_Extracted records_

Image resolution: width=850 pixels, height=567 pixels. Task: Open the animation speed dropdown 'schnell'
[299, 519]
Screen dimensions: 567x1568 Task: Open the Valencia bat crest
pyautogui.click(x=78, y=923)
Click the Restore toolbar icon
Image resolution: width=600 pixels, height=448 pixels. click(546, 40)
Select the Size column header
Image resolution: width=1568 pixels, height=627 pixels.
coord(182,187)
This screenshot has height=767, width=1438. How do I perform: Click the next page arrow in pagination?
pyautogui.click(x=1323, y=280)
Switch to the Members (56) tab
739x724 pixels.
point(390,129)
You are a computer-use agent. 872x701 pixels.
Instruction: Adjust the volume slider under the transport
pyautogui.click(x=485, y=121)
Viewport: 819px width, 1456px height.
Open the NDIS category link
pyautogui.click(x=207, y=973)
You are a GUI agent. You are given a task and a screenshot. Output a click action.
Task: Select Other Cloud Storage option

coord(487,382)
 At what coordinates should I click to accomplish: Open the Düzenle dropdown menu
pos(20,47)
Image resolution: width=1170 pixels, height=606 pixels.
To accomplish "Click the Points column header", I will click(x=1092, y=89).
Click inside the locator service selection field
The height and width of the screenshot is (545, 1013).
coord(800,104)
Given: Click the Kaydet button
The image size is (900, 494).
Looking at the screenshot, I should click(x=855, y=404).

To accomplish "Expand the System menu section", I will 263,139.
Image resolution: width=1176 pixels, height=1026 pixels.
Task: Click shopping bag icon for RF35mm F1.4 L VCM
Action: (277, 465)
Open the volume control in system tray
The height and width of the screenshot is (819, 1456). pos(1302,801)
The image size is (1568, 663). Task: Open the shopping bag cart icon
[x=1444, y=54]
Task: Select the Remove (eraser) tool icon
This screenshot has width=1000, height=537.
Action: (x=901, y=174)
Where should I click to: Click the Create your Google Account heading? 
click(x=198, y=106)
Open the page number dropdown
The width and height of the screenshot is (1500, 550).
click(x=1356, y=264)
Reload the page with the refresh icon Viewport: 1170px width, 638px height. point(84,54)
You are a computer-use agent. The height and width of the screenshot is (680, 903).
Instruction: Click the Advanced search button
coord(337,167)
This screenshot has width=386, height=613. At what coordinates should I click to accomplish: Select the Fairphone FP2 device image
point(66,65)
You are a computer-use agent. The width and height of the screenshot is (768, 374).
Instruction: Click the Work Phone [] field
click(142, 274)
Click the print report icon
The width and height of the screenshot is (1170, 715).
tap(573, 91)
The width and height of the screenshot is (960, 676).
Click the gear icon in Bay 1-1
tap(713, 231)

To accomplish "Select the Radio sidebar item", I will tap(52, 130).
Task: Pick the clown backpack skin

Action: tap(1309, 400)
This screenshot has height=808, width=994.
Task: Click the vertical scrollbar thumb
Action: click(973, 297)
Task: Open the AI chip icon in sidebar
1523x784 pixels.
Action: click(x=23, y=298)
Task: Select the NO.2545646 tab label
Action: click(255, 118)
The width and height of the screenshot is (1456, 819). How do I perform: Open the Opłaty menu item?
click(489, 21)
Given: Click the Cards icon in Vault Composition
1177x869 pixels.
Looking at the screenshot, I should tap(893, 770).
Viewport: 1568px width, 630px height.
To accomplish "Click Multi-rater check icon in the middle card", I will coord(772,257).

_Exercise prompt_
Go through the material and say how many lines include "computer". The number alone will do.

_Answer space_
3